Schaefers is a friend of Outbackers.com and I think you should definitely mention that you are online and talking to all of us, it might be worth a couple of bucks.

Welcome, Good luck, and enjoy! Hope to see you at a rally sometime!

Clare


----------



## jedmunson (Apr 14, 2006)

Regarding Warranty/Service work.....You can call Keystone and get a list of local authorized Keystone repair places - They may or may not be your local Outback dealer....There will be several and there is nothing that says you have to take it to the Outback shop. We bought from Lakeshore and are in Oklahoma and have not had to get in for any warranty work. The warranty is good only for a year and then you can take it anywhere you want and our local shop where we would take it isnt even a Keystone shop.

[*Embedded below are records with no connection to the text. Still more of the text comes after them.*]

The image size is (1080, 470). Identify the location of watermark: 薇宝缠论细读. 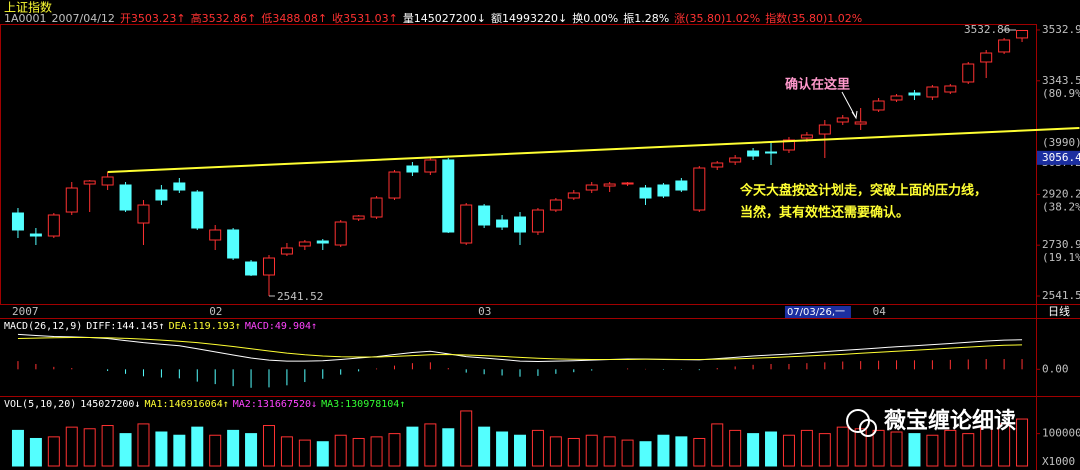
(931, 422).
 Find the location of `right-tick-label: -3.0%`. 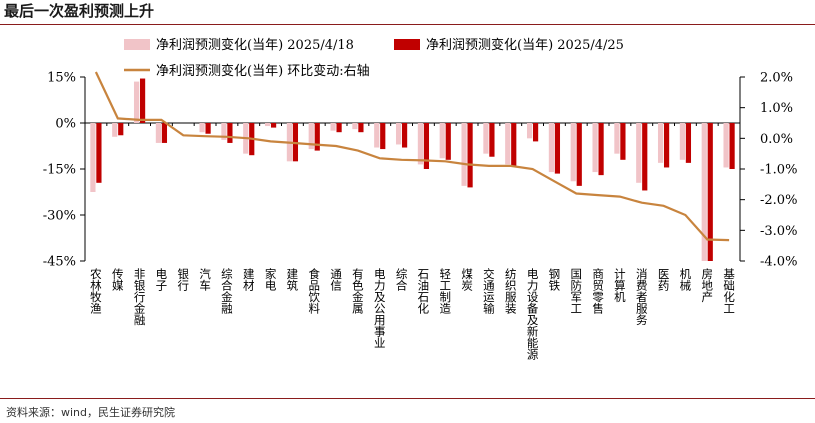

right-tick-label: -3.0% is located at coordinates (778, 232).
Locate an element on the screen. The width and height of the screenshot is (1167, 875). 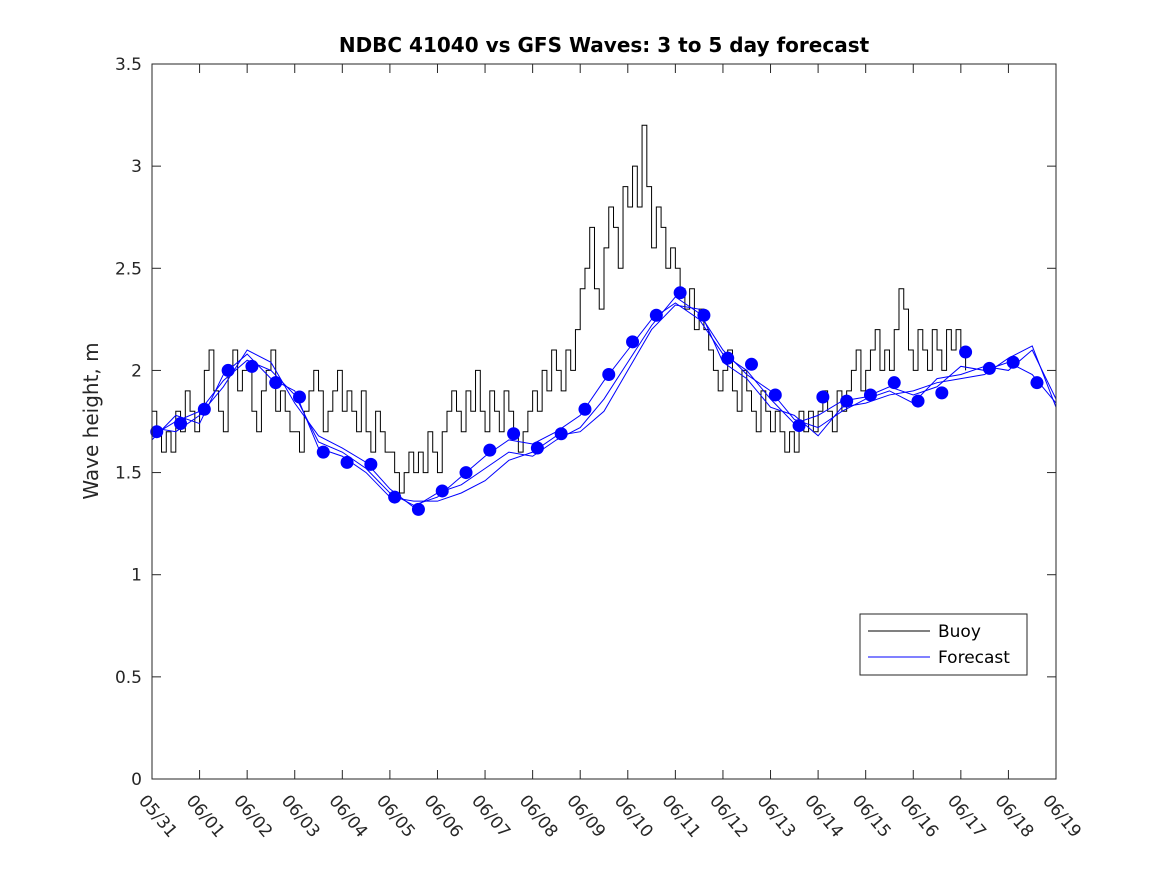
y-tick-label: 3 is located at coordinates (136, 167).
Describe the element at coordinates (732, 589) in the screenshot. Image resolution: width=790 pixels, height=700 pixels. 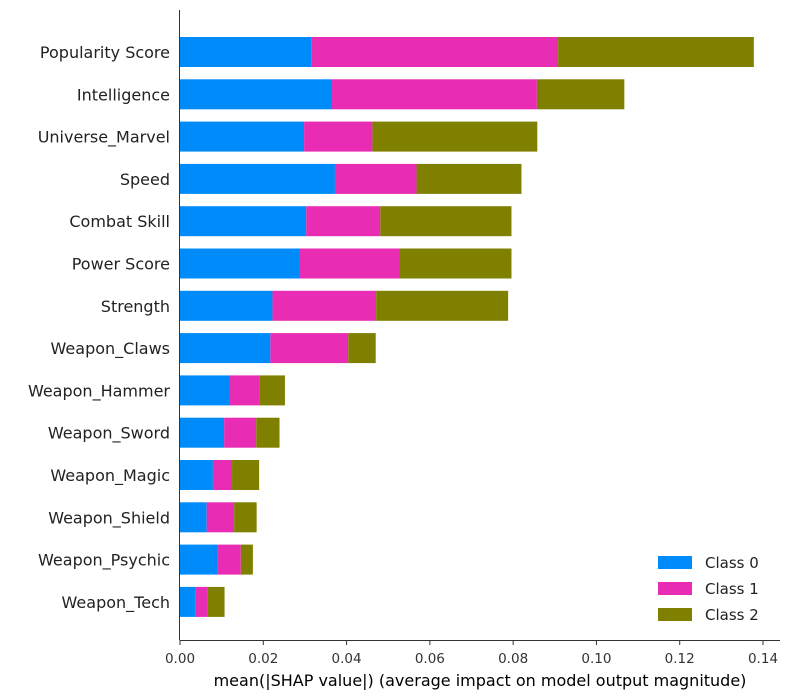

Our local OB shop threatened not to service if we didnt buy from them and then wouldnt even reduce anything....We bought from Lakeshore and were several thousands cheaper than the local shop and that INCLUDED shipping.

Happy Hunting!


----------



## swanny (Oct 31, 2007)

WELCOME!!!!!!!!!!!!!!!!! Stewartsville, STEWARTSVILLE!!!! hello from Pa just across the river from Harmony. I bought my Outback last year from a guy in Washington NJ. the outback i bought was purchased from Schaeffers. Schaeffer has been very helpful. I even got warranty work done (second owner) don't know if this is normal procedure. 
another good thing they are right down the road from Cabelas







and they will take you there and pick you up.

regards, kevin


----------



## Joonbee (Jan 18, 2008)

Thanks for the help. I do plan on calling them tomorrow and trying to work something out. I hope it does work out, because they have been very professional so far. I think using the outbackers is a good suggestion and the fact that they will shoe themselves in to all of my future service and even my upgrade down the road. I tend to be a very loyal person. Hopefully we can come to some terms.

Again, I can t thank you all enough for the warm welcomes and the help. I do definately look forward to meeting some or all of you at some point and sharing a campfire.

Jim


----------



## Sayonara (Jul 23, 2007)

WELCOME AND GOOD LUCK!! You will love it here. Stay involved and you will quickly see how great everyone is!!


----------



## Lady Di (Oct 28, 2005)

Welcome









Hope you make the deal you need/want.

The 29 is a great model. Shame they discontinued it.


----------



## Cabana Dave (Jan 29, 2007)

Welcome Joonbee from a fellow New Jerseyan! Outbackers is a wealth of information and really great people. The collection of knowledge and peoples view points is invaluable. Maybe we'll get to meet you in the future.

Cabana Dave and family.


----------



## Joonbee (Jan 18, 2008)

I can't believe how many outbackers ther are in this area. I can't wait to start puting faces to names.

Sayonara. Glad I could help with your tailgate issue and the greatness of the people on this forum has already shown through loud and clear.

Jim


----------



## Joonbee (Jan 18, 2008)

Well how did I do? We went down today and beat Schaeffer's up pretty good. At least I think or hope we did. Got the 04 29fbhs for $17,200 including a Reese slide hitch and full installation with the plug in the bed. Good deal? Our salesman Chris had nothing but nice things to say about Outbackers and had done our homework and was getting good advice. Thanks again for everyones help and we look forward to some Outbackers rally's. SPeaking of which I need to get in touch with the campground for the NE pig roast. Tami any advice on which one of the available sites would be the best.

Thanks again, "fellow outbackers", Jim and Kristen


----------



## tdvffjohn (Mar 10, 2005)

You had Chris? Thats the same clown that sold me my fiver









Tell him I said hello









Chris was great, he has even joined us at 2 rallies so far









John


----------



## swanny (Oct 31, 2007)

Schaeffer's Rv good people. since my 5er was purchased there i went to them for my hitch. I wanted the 16k pull-rite but they didn't have any. only 14 and 18k. I guess he saw my disappointment. the next day they called back and told me they went and bought 3 16k hitches and they would sell me the 16k for the 14k price. also they were the ONLY dealer who told me the exact price of all work and labor! then they knocked 25 bucks off because my truck had some wires already there.


----------